= Document text =
--- START ---
If you’ve dined out in public recently, chances are you scanned a QR code with your phone to view the menu. You may have even used a QR code to pay the bill. Restaurants, cafes and bars have ditched physical print menus in favor of touch-free options, and QR codes are everywhere. However, this week the New York Times reported that these ubiquitous QR codes can be used for collecting and tracking customer data. So far, there is no evidence that this ability has been abused – yet. But for privacy experts, QR codes are a growing concern.
A QR code (short for Quick Response Code) is a type of bar code that looks like a pixelated square grid. Information is encoded into the QR code and can be read using a scanner. Most smartphones have a built-in QR scanner that uses the phone’s camera to read the codes. Older phones without a built-in scanner can use a 3rd-party app. QR codes can be employed for a variety of uses, from tracking inventory to connecting to a wi-fi network to opening a website.
While QR codes have been around since 1994, their usage in the United States has exploded due to the COVID-19 pandemic. People are more likely now to gravitate towards touchless options rather than expose themselves to potentially virus-laden surfaces.
According to the National Restaurant Association, half of all full-service restaurants in the U.S. now use QR codes to display their menus digitally. Mr. Yum is an Australian company that offers a QR code menu and ordering system for restaurants. According to Bloomberg, Mr. Yum grew 27-fold in 2020, at the height of the pandemic.
--- END ---
= Provided material =
--- START ---
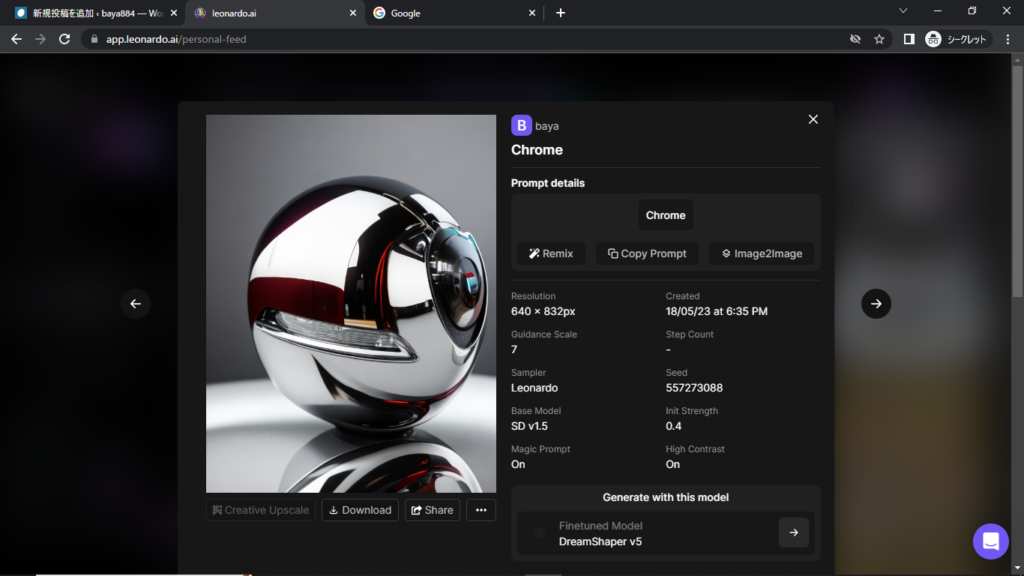Open a new browser tab
The width and height of the screenshot is (1024, 576).
tap(560, 13)
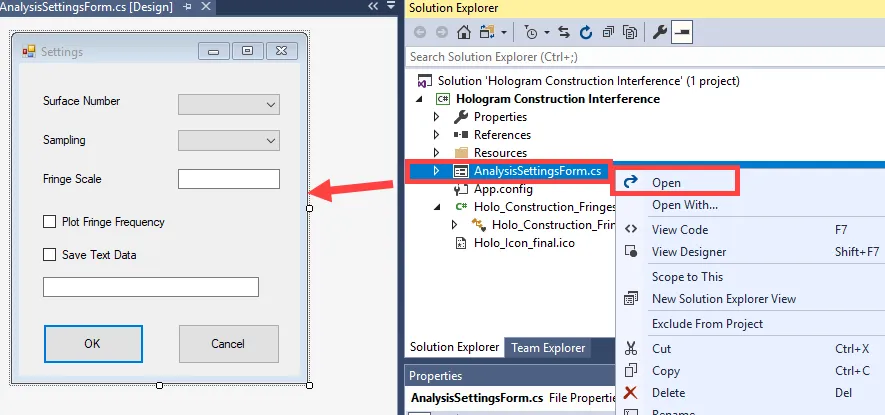The image size is (885, 415).
Task: Click the Collapse All icon in Solution Explorer
Action: (608, 32)

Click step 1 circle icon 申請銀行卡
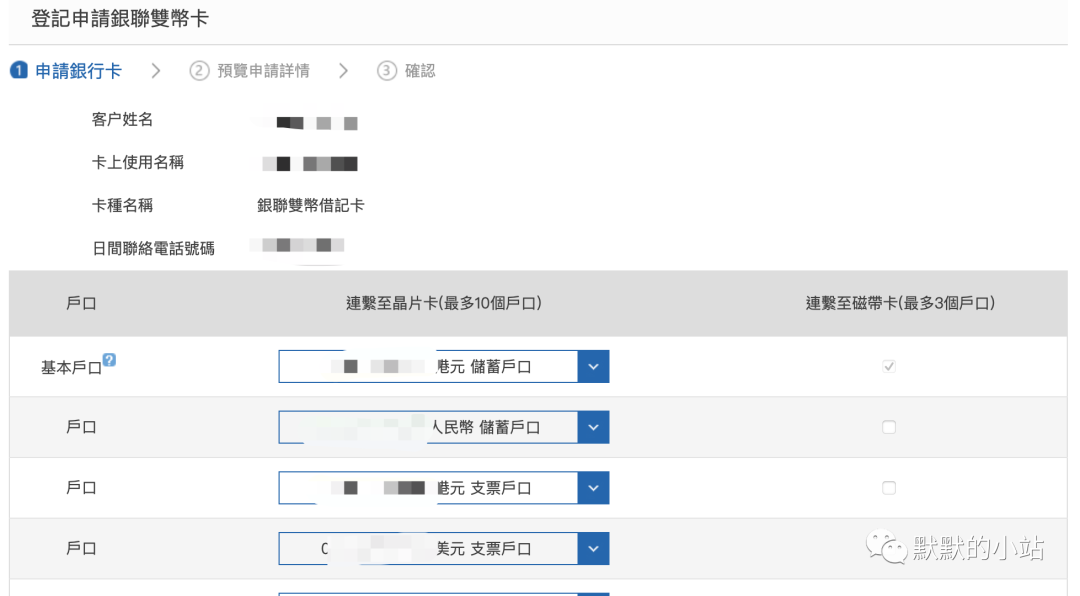(x=19, y=70)
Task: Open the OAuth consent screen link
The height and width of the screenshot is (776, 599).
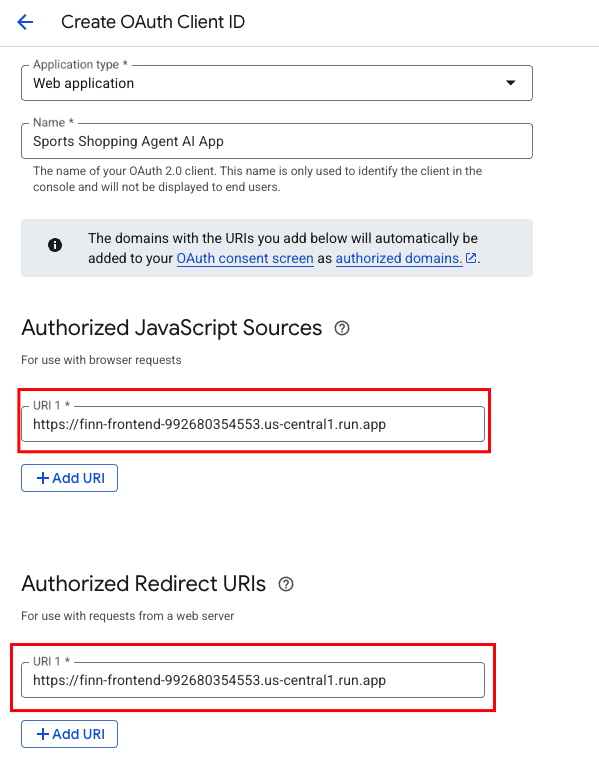Action: pos(245,258)
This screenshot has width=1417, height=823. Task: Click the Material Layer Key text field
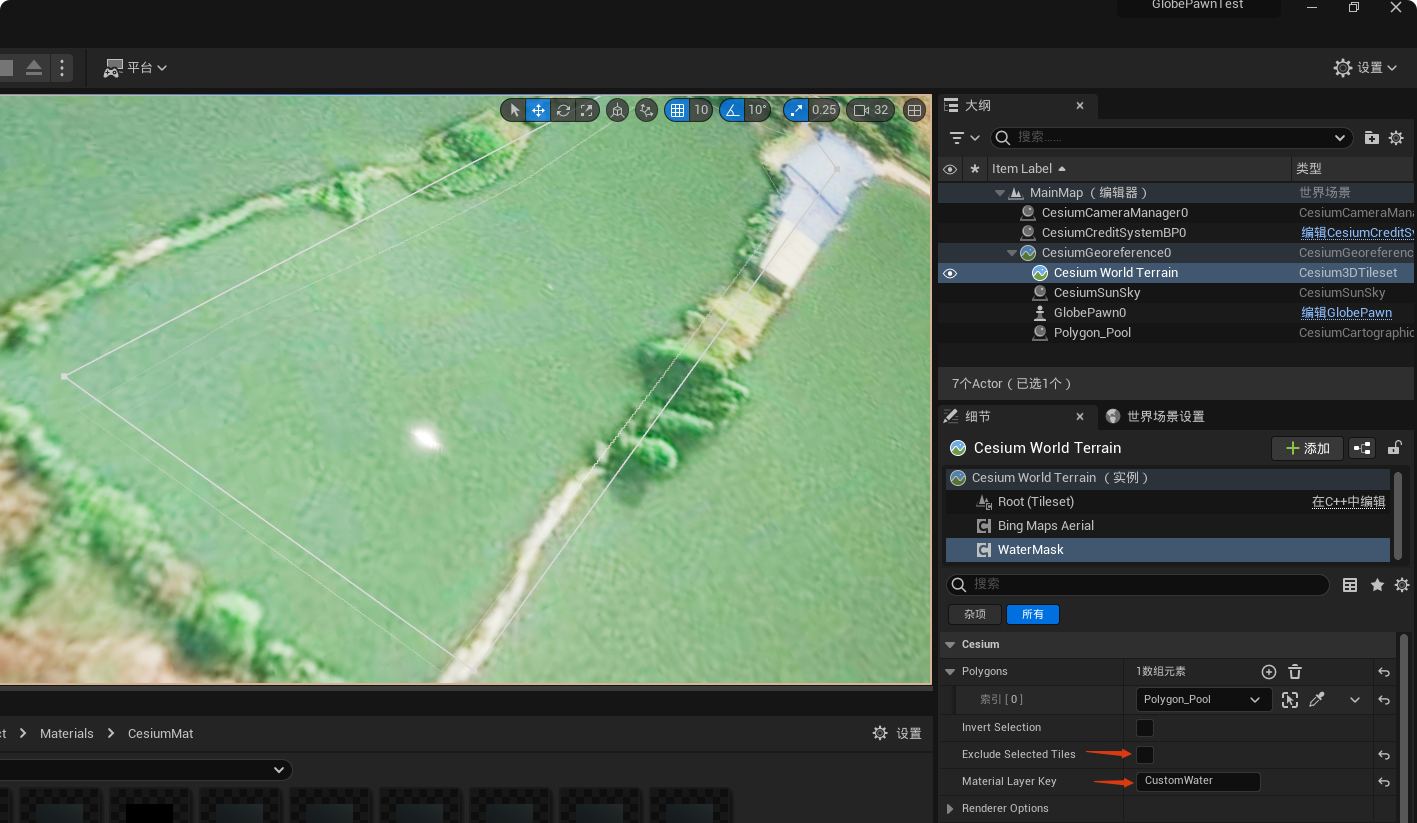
--- END ---
= List of tasks =
• A. Retype a passage from the QR code article, starting at the words "While QR codes" and ending after the words "of the pandemic.".
• B. According to the QR code article, how many times over did Mr. Yum grow in 2020?
• C. Please carry on the QR code article from its final sentence.

= Answers below =
• A.
While QR codes have been around since 1994, their usage in the United States has exploded due to the COVID-19 pandemic. People are more likely now to gravitate towards touchless options rather than expose themselves to potentially virus-laden surfaces.
According to the National Restaurant Association, half of all full-service restaurants in the U.S. now use QR codes to display their menus digitally. Mr. Yum is an Australian company that offers a QR code menu and ordering system for restaurants. According to Bloomberg, Mr. Yum grew 27-fold in 2020, at the height of the pandemic.

• B. Mr. Yum grew 27-fold in 2020.

• C.
Going digital gives restaurants a ton of advantages. They can easily update their menus and drink specials without the cost and waste of printing. They can skip having to clean and sanitize messy, food-stained print menus. They can slash labor costs by reducing the need for waitstaff. And of course, they offer customers a touchless way to select and even pay for their meals.
Diners like QR code menus too. According to the Appetize Contactless Technology Survey, 45% of Americans prefer to view the menu, order and pay with their phone rather than interact with servers during COVID-19. 40% said they want to continue doing this after the pandemic. While many are strictly opposed to viewing screens at the table, they will make an exception when it comes to QR code menus.
When you scan a QR code with your phone, it directs you to an online version of the restaurant’s menu. But there may be more going on behind the scenes that you can’t see. QR codes can be utilized to record and track every scan. They can also point you to a website equipped with analytics to track your personal information, such as your name, search history, browsing habits, device information, geographical location, payment history, etc.
To be clear, much of this information can be collected from many websites, not just the ones accessed through QR codes, via tracking cookies. Typically, this data is sold to data brokers and used for advertising purposes. Mr. Yum and a similar company Cheqout both claim that they do not currently sell any of the data they collect.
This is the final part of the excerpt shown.